Now, I'm down here in SEC country where everything's the reverse (or topsyturvy, as we say here): no one cares about basketball and everyone is crazy about college football. So it has taken me a while (20+ years) to cotton to (as we say here) a favorite team. If you live in Alabama, you have your druthers between the University of Alabama football team or the Auburn University football team. That's it.
Well, this week I finally made up my mind when the news arrived that the entire Alabama football team, as well as other university athletes, coaches, and staff marched to protest racial injustice in the donald's America.

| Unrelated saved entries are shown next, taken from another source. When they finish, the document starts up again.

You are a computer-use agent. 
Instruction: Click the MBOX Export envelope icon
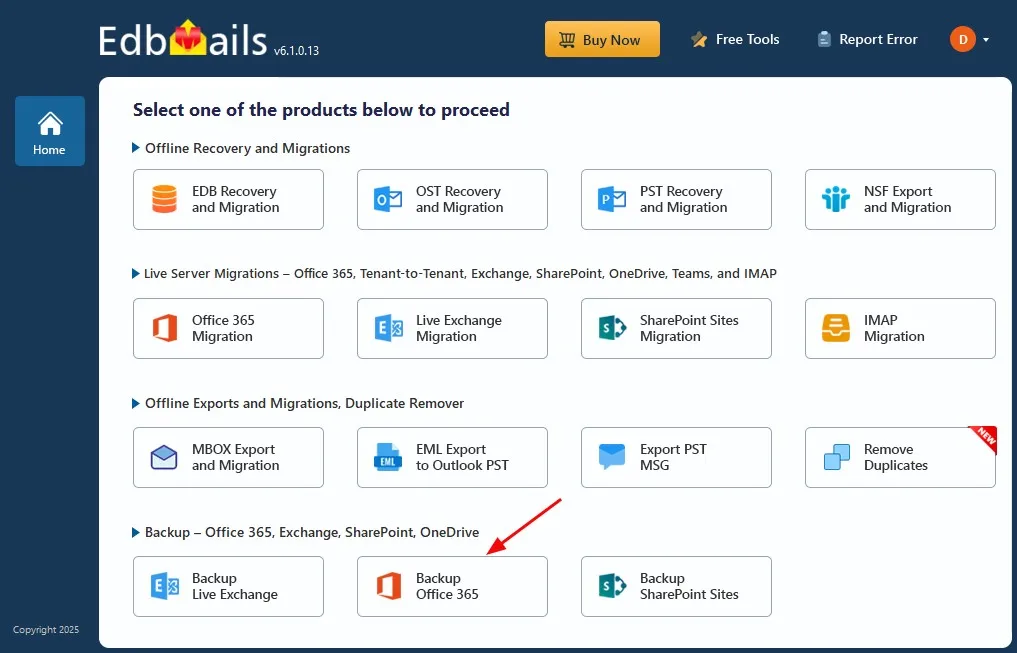(164, 457)
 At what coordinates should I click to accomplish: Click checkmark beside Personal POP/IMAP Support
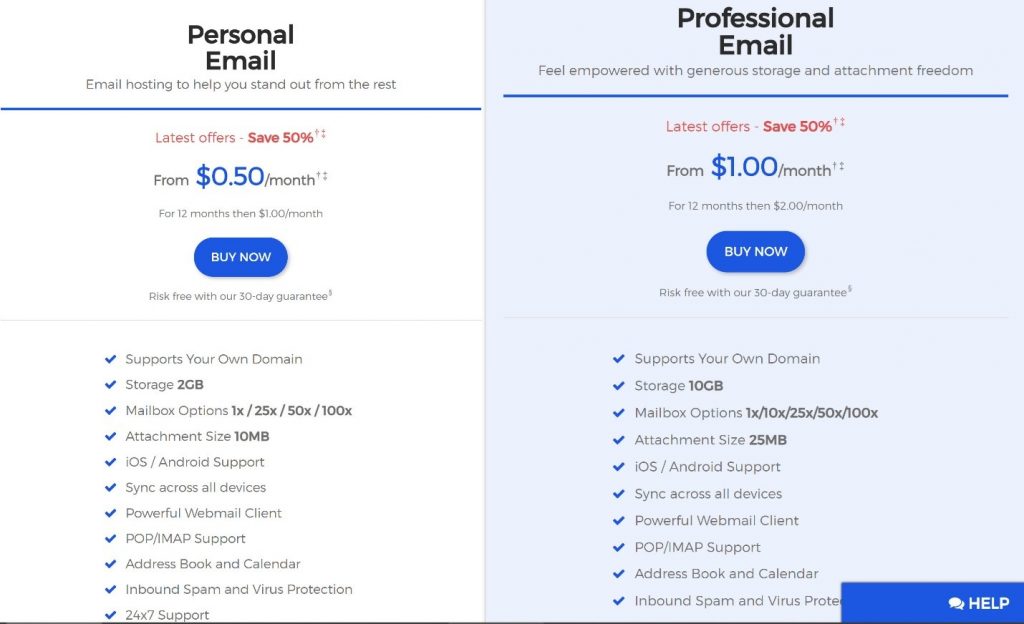point(110,538)
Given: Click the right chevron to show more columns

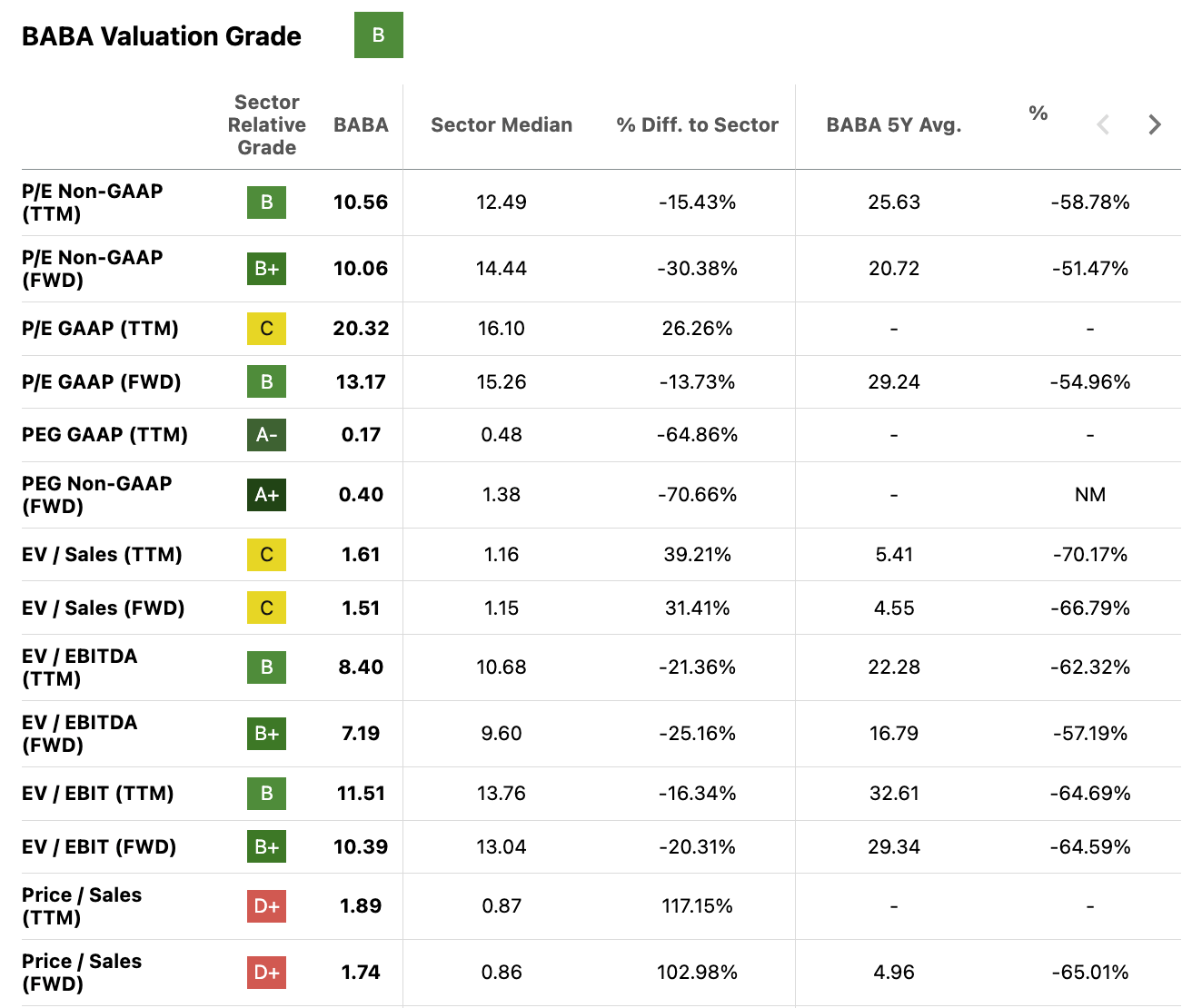Looking at the screenshot, I should click(1154, 124).

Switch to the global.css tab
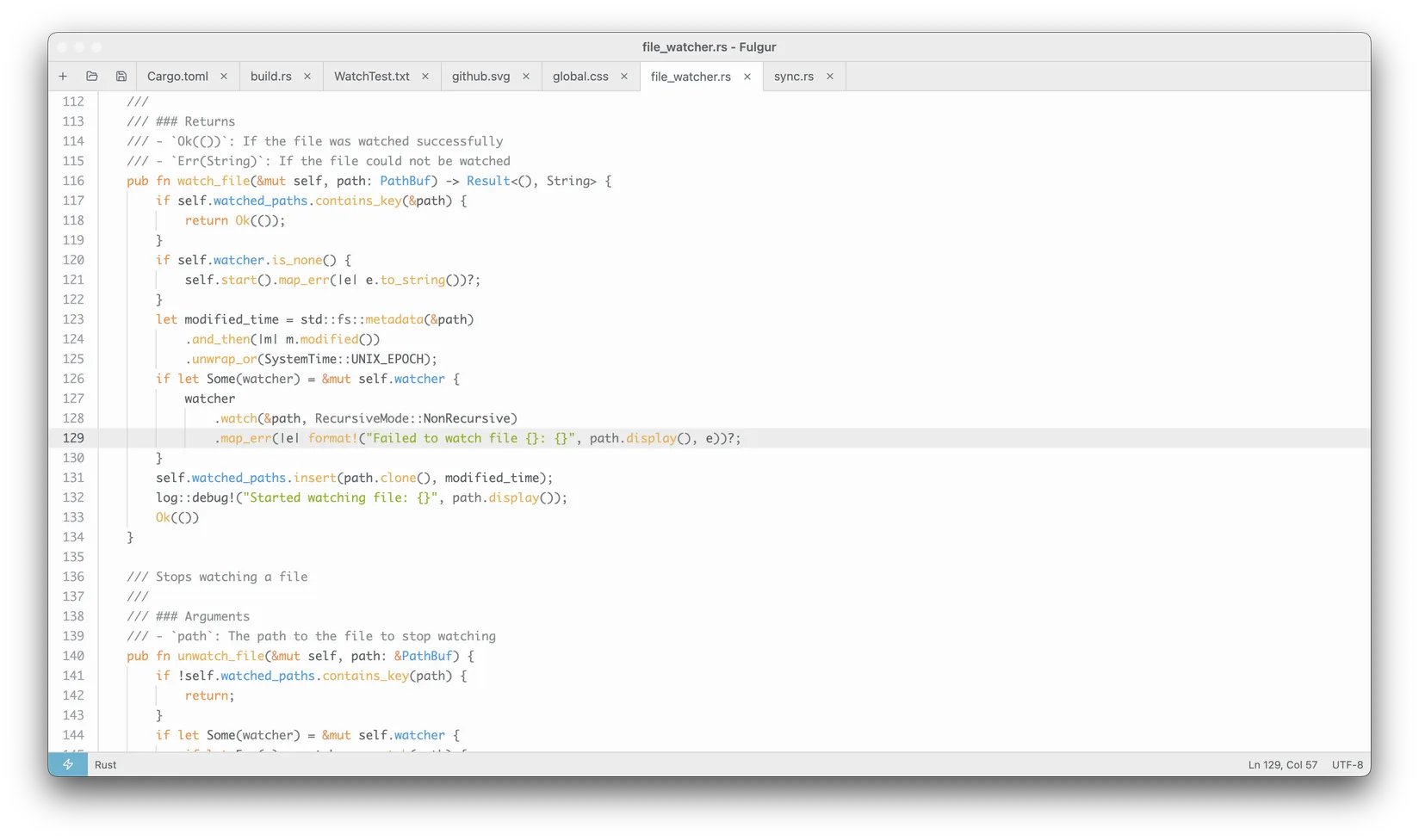[x=580, y=77]
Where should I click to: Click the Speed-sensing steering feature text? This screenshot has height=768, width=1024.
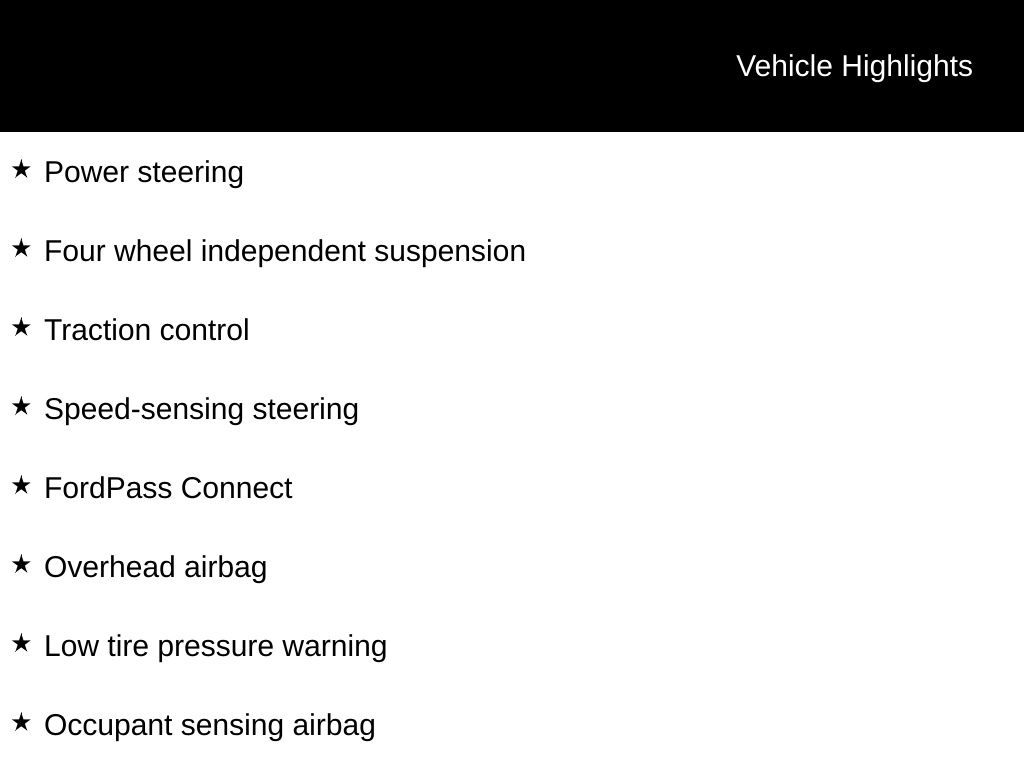201,409
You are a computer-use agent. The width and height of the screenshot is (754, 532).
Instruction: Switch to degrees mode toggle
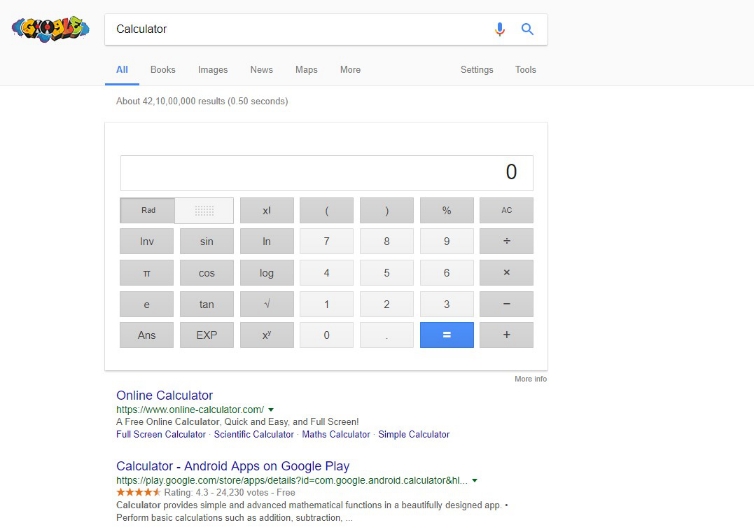click(205, 210)
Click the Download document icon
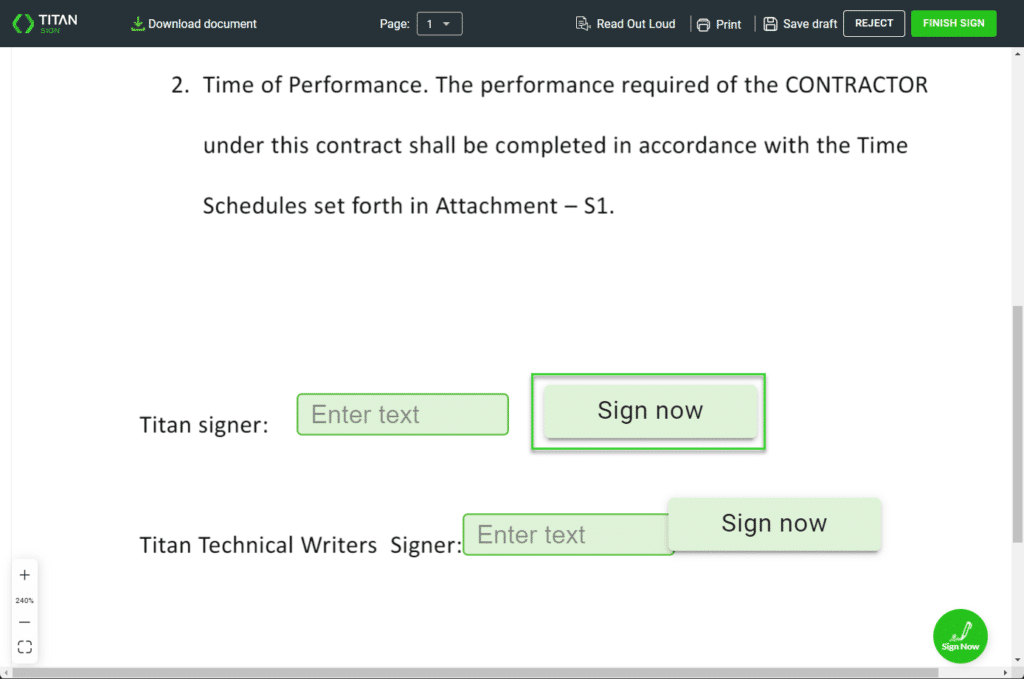 (x=138, y=23)
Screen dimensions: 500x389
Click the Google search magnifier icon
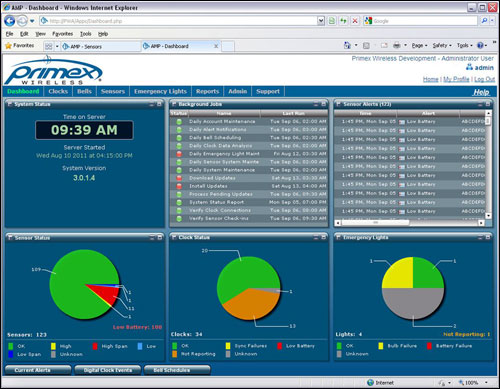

And it was led by none other than the famous Alabama coach Nick Saban, who has previously not shown much interest in anything except winning football games, which, of course, is more than enough to make him a true legend here in Alabama.
The group marched from the Mal Moore athletic facility on campus to the Foster Auditorium's schoolhouse door, where, if you remember your Alabama history, Alabama governor George Wallace infamously turned away two African American, would-be students in 1963, with these words: "segregation now, segregation tomorrow, segregation forever."
"Today I'm like a proud parent," Saban said at the end of the march. "I'm proud of our team, I'm proud of our messengers over here and I'm proud of the message. I'm very proud of the 'All lives can't matter until Black lives matter' video that we did early on that I think had a very positive impact. That was something we did together as a team. This is something that the team decided to do together as a team, so I'm very proud and supportive of what they are trying to say, and in a peaceful and intelligent way. I'm very pleased to be here today...Through this process, I've learned a lot from our players. I don't get to see the world through the same lens that a lot of our players do. I think I respect and appreciate the lens they see the world in and they live the world in...So this is what helped me grow in my role as a leader: to listen to the players, to learn from the players and to give them the opportunity to do things that could impact social change today."
Now, I'm not naive enough to believe this one little demonstration is going change much down here in the "Heart of Dixie," which by the way is still plastered on every State of Alabama license plate. But it's something. If nothing more than to raise the hackles (as we say down here) of some of those cracker Alabama fans who will maybe consider the possibility, if only for a second, that racial equality is nearly as important as winning football games.
Charles Farley is an author who lives and writes in Huntsville, Alabama.